In fairness, some of those 5D V sales would be to people also buying the R5. I don't know if that would be me, but only because I'm waiting to see Canon's rumored 83mp monster. I've said before that if Canon released a new, higher resolution sensor in DSLR and mirrorless formats I would likely end up with one of each.


----------



## Skux (Jul 21, 2020)

yeahright said:


> why is it then that movies are never shown at such high frame rates but usually well below 60 Hz, if there's so much difference even after passing 60 Hz?



Because it's cheaper. 24fps was chosen as the best compromise between motion quality and cost, and has been the standard ever since the early 1900s.


----------



## Deleted member 381342 (Jul 21, 2020)

Skux said:


> Because it's cheaper. 24fps was chosen as the best compromise between motion quality and cost, and has been the standard ever since the early 1900s.

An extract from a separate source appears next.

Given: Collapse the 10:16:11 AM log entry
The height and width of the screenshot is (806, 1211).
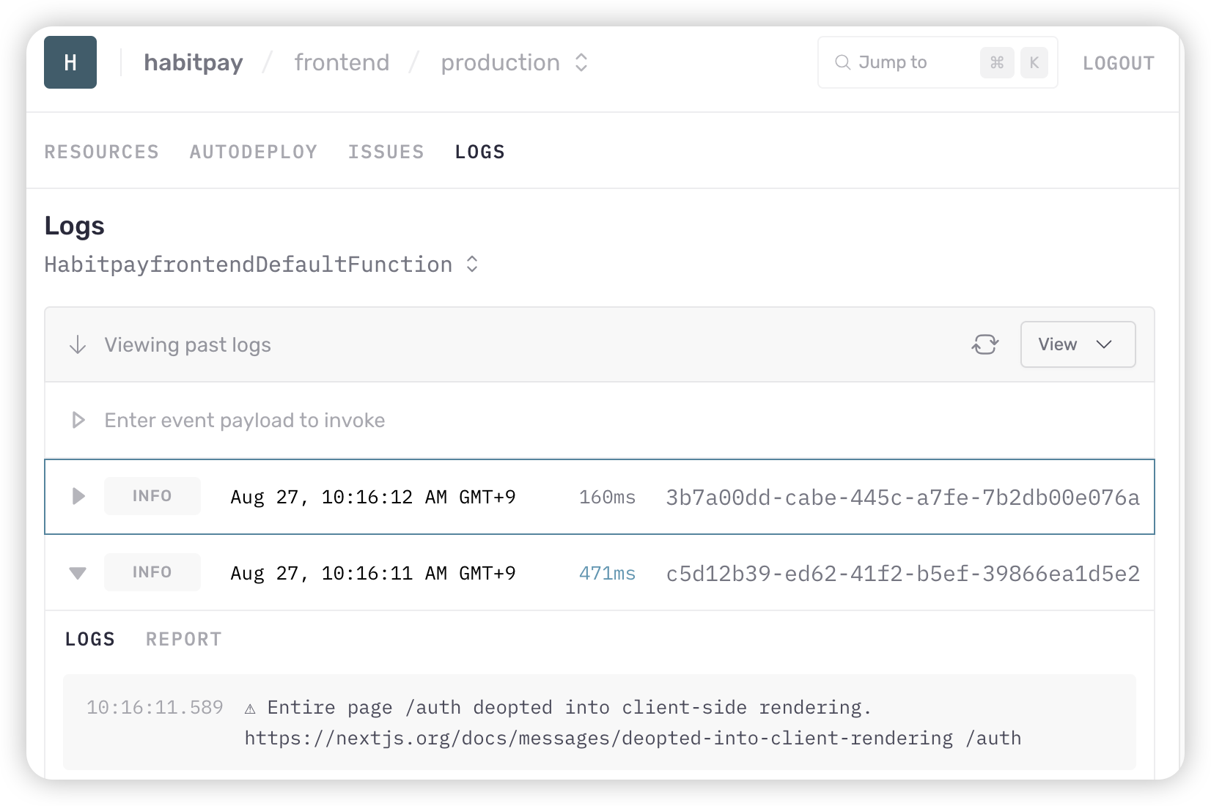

Less we forget people are now so used to seeing 24FPS that when higher FPS are tried people dislike it. And now for CGI I am sure it is probably cheeper to render 24 frames rather than 60 or 90 per second.


----------



## Alam (Jul 21, 2020)

Corona start to take toll
I hope XXD line still alive


----------



## BillB (Jul 21, 2020)

tron said:


> SHAME SHAME SHAME! They could let us buyers decide which line we prefer! (Maybe some of us would get both!)


Well, as long as they are selling 5DIV’s for $2500, there is a choice.


----------



## dtaylor (Jul 21, 2020)

Quarkcharmed said:


> The lag can't be more than the EVF refresh rate, or you won't be able to feed the EVF unless there's some multithreading happening.



*Throughput:* the number of frames displayed per unit of time. *Latency:* the time it takes to capture, process, and display a single frame. *Refresh:* the rate at which the display 'paints' frames (which is tied to the underlying mechanics of the display and keeping display elements refreshed).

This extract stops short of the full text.